Récemment, la DGSI (Direction générale de la sécurité intérieure) y a mené plusieurs opérations, particulièrement à Meyzieu (Rhône), en septembre 2014 et en février 2015, interpellant une douzaine de personnes suspectées de vouloir se rendre en Syrie.

Moyenâgeuse. L'implantation de cellules islamistes remonte aux années 90. A cette époque, le Groupe islamique armé (GIA) avait développé ses réseaux à Chasse-sur-Rhône et à Vaulx-en-Velin. Le maître des attentats de 1995, Khaled Kelkal, était lui-même originaire de Vaulx-en-Velin. «La région lyonnaise est une petite Seine-Saint-Denis où se mélangent les réseaux islamistes et ceux du banditisme», souligne une source policière. Le groupe Forsane Alizza, dissous par Claude Guéant le 1er mars 2012, a été lui-même très bien implanté dans la banlieue lyonnaise. «On cherche de ce côté la aussi», précise un policier lyonnais des services de renseignement, évoquant l'enquête en cours sur Yassin Salhi - le suspect de l'attentat contre Air Products. Plusieurs membres de Forsane Alizza ont été repérés et interceptés dans la région lyonnaise. C'est le cas notamment de Reda Bekhaled qui avait été arrêté, en septembre 2014, dans le cadre d'un vaste coup de filet lancé dans la région lyonnaise contre les filières de recrutement de jihadistes vers la Syrie. Selon les services de renseignement, Bekhaled préparait un attentat à l'occasion d'une soirée-débat sur l'antisémitisme organisée le 18 septembre 2014 au siège de la région Rhône-Alpes pour célébrer les 70 ans du Conseil représentatif des institutions juives de France (Crif).

Quatre ans plus tôt, en juin 2010, un autre membre de Forsane Alizza, Baroudi Bouzid, avait été condamné par le tribunal correctionnel de Lyon à deux ans de prison dont une ferme pour privation de soins. Au nom d’une conception moyenâgeuse de la religion, ce père de cinq enfants, arrivé en France dans les années 70, avait maintenu sa famille dans un isolement total.
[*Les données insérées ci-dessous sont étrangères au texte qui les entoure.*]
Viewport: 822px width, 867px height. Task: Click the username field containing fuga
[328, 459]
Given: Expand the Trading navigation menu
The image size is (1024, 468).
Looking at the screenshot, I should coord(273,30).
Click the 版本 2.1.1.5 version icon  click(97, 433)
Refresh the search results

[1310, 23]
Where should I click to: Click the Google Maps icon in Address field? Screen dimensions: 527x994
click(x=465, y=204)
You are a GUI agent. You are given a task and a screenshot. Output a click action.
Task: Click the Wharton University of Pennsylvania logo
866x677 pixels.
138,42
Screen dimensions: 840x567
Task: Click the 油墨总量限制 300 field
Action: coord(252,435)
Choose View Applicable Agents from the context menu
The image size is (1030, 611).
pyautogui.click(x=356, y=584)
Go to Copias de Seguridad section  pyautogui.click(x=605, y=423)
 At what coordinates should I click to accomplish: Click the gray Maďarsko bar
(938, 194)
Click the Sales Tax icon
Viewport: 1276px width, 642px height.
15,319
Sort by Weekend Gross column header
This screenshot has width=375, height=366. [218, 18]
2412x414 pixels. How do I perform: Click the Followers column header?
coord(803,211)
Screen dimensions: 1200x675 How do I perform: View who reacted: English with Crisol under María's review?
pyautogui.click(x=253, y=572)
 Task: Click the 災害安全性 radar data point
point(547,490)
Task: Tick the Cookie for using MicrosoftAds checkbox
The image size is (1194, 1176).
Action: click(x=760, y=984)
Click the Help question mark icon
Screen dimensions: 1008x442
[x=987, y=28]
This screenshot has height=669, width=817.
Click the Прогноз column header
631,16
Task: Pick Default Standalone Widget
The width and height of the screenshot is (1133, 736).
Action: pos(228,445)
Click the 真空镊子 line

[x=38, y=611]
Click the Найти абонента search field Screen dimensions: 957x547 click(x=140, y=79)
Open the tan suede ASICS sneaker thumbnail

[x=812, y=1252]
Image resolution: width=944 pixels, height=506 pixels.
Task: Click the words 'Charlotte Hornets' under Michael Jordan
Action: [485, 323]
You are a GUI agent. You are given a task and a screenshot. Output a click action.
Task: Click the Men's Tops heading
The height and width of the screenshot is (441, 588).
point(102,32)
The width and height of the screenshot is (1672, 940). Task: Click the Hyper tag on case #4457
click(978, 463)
Les plus jeunes enfants, cloîtrés dans un appartement aux vitres occultées, présentaient de graves carences de croissance.

Mourad Fares, l’un des principaux recruteurs de jihadistes français pour la Syrie, avec Omar Diaby à Nice, a vécu à Lyon où il s’est radicalisé. Le 18 août 2014, Fares, originaire de Thonon-les-Bains (Haute-Savoie) et titulaire d’un bac scientifique qu’il a décroché à Lyon, était arrêté par les autorités turques et extradé en France. Depuis, il est placé en détention dans la région parisienne. D’abord lié à ce qui allait devenir, en juin 2014, l’Etat islamique, Mourad Fares est passé dans les rangs de l’organisation concurrente, le Front al-Nusra une organisation affiliée à Al-Qaeda. Il a organisé le départ d’une dizaine de jeunes strasbourgeois du quartier sensible de la Meinau en décembre 2013.

Salafistes. Pour le moment, aucun lien entre toutes ces personnes et le suspect de l'attentat contre Air Products n'a été établi. Vivant depuis six mois à Saint-Priest, on ne sait pas non plus s'il fréquentait la mosquée. Avec ses 9 000 m2, l'édifice est l'un des lieux musulmans les plus importants de la région. «Cette mosquée nous inquiète beaucoup», remarque l'un des leaders de l'islam local. Liée aux réseaux algériens, sans imam attitré depuis plusieurs mois, elle est la cible de groupes salafistes qui souhaiteraient en prendre le contrôle. Comme ailleurs en France, l'islam de la région est sous pression de plus en plus grande de la galaxie radicale.